Yesterday a 9% tumble in China’s stock market spread across the world causing the Dow to fall by 3.3% and many emerging markets to decline by even more. It is difficult to determine exactly what triggered the Chinese market sell off, but there were rumors circulating that the government will be introducing a capital gains tax.
Now its important to keep in mind that Chinese stocks have tripled since 2005. When stocks appreciate by so much in such a short time investors are looking hard to find an excuse to book profits. The rumor of a capital gains tax may have provided them with just that.
Whenever a large market such as China experiences some sort of chaos, it is reasonable to expect nervousness to spread around the world.

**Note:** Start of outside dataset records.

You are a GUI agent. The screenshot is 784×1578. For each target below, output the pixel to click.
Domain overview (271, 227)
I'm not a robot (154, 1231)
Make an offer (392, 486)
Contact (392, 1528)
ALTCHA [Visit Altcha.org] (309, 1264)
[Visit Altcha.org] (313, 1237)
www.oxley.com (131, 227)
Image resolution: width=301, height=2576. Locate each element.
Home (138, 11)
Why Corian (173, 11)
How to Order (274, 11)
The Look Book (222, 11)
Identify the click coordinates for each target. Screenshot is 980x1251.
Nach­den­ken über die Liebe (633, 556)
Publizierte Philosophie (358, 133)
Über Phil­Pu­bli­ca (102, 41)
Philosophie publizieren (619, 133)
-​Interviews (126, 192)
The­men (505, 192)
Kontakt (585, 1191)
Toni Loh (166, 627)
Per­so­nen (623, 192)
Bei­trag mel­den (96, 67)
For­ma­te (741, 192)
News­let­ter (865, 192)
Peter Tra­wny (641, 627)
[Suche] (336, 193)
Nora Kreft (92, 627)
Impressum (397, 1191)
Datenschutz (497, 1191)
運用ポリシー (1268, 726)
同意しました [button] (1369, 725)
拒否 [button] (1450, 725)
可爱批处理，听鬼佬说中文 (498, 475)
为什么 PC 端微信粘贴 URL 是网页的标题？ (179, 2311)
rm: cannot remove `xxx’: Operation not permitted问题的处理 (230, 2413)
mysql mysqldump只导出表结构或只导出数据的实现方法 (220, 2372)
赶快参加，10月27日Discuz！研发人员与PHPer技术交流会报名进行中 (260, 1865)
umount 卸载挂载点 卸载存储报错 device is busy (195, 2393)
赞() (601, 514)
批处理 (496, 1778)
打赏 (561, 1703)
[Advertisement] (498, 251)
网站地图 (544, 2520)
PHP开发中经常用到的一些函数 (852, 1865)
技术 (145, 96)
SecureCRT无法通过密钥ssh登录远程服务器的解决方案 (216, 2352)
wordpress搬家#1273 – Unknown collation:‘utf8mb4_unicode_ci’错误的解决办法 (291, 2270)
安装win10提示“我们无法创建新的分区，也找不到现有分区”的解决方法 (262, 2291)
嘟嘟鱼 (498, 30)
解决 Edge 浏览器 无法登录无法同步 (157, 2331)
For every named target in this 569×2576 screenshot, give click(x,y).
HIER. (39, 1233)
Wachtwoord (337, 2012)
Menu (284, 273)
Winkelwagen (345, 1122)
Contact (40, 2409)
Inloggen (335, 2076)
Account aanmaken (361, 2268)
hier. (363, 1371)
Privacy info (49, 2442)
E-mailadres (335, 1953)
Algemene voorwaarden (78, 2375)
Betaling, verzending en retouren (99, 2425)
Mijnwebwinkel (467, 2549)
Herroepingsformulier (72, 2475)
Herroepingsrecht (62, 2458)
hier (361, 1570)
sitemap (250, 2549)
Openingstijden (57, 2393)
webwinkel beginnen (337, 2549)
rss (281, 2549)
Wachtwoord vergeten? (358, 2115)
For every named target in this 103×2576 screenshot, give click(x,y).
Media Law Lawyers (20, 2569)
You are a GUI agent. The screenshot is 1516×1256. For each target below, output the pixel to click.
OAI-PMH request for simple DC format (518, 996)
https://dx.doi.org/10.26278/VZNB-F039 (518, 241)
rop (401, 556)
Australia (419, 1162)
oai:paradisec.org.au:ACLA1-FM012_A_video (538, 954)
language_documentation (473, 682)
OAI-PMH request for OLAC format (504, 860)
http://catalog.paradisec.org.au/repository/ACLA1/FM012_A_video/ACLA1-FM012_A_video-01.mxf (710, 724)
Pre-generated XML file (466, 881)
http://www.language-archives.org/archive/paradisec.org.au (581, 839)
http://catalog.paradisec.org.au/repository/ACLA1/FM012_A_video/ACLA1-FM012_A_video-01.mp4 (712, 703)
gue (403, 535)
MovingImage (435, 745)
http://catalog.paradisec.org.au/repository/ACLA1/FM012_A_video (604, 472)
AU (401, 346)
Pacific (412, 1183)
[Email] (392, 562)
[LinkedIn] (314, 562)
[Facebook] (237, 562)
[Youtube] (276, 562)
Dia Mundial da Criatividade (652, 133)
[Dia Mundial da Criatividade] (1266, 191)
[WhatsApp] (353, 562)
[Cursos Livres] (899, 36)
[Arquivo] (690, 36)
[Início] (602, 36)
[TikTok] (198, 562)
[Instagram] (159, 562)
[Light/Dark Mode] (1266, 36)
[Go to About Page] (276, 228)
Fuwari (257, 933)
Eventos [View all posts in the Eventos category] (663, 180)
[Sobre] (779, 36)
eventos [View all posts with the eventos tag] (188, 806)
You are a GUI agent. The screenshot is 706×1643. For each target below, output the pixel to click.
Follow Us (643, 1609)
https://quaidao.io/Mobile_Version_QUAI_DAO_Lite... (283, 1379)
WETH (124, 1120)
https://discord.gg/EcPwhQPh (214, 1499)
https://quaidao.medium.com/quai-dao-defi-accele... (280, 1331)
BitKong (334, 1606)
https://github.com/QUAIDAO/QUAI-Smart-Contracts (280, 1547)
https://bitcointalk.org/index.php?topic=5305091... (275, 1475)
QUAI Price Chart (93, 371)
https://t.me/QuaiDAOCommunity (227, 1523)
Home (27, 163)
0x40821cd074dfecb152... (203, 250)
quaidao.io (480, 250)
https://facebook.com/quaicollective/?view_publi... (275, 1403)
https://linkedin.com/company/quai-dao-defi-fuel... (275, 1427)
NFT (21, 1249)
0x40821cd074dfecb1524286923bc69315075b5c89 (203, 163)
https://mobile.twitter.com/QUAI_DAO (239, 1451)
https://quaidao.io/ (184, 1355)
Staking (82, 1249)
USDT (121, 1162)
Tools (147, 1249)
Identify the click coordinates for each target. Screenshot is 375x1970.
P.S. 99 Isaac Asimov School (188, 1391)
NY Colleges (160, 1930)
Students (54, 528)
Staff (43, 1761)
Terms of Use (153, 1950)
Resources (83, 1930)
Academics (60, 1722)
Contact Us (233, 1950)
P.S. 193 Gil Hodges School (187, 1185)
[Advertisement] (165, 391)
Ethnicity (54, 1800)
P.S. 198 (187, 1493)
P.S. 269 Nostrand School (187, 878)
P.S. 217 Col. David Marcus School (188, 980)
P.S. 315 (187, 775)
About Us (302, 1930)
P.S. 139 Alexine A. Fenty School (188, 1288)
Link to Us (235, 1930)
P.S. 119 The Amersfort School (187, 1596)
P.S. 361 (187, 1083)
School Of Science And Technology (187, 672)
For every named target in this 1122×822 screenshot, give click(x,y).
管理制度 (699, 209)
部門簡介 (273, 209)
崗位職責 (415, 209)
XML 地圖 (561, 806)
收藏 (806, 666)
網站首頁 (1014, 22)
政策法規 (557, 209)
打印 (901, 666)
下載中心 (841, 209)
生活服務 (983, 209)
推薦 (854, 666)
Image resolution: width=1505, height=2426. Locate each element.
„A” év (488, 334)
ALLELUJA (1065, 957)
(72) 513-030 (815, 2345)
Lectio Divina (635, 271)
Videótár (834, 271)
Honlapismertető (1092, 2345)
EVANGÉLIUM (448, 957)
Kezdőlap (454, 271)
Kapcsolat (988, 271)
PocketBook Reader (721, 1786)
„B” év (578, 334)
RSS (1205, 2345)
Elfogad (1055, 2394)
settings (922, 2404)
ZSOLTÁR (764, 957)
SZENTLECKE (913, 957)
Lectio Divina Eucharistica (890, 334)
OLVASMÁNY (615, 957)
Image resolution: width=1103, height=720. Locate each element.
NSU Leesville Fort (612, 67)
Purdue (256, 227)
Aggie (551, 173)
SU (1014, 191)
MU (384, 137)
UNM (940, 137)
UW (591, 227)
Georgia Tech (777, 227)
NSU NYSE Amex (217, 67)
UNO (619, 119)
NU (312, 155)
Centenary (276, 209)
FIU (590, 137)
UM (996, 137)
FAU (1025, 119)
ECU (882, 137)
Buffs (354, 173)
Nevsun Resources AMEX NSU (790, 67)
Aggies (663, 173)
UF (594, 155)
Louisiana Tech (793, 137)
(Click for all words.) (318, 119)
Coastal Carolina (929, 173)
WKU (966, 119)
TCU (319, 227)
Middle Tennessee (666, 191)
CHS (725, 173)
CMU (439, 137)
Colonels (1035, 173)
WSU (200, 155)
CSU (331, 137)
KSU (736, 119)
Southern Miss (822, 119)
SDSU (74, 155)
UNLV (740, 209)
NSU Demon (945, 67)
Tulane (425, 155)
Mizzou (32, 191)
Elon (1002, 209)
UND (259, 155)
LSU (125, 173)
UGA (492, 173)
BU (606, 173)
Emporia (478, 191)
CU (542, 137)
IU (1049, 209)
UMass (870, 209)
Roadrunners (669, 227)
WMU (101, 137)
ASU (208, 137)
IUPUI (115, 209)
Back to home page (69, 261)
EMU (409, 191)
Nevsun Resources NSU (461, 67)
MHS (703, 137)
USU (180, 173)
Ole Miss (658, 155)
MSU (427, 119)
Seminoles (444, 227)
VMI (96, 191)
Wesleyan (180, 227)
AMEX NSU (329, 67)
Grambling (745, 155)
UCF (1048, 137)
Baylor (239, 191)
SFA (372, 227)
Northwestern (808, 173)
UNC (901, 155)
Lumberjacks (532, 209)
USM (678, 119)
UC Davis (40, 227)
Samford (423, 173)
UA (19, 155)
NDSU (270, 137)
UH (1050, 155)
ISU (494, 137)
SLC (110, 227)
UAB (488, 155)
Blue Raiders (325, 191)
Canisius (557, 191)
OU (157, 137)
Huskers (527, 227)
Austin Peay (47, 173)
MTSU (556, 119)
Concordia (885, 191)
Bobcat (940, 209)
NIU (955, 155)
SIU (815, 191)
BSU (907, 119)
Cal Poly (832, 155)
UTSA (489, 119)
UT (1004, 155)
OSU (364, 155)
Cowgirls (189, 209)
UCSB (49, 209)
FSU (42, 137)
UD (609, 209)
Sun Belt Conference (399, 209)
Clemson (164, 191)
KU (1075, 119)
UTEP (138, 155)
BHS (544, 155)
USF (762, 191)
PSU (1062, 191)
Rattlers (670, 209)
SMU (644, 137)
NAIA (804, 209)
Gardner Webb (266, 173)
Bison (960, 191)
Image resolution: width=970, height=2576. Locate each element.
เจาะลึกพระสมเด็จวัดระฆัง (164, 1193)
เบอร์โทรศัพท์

China is an important US trading partner and US stocks fell in sympathy. Many emerging markets dropped because they are dependent on supplying China with commodities and raw materials.
The yen carry trade also played a role in causing the selling to spread beyond China. Yesterday, the yen appreciated by 2.3% amid the panic. This indicates that financial institutions that had borrowed yen to buy Chinese stocks, cut their losses by selling their stocks and buying back yen to close the trade. As the yen appreciated, others who were engaged in the carry trade were also forced to raise liquidity by selling their global stock holdings.
Yesterday, I watched CNBC for the first time in a while just to see if most of the talking heads had changed their rosy outlooks on stocks. Unfortunately, the consensus seems to be that the plunge was simply a correction and not the beginning of a bear market. As a contrarian, I feel comfortable believing that yesterday’s pain is just the tip of the iceberg.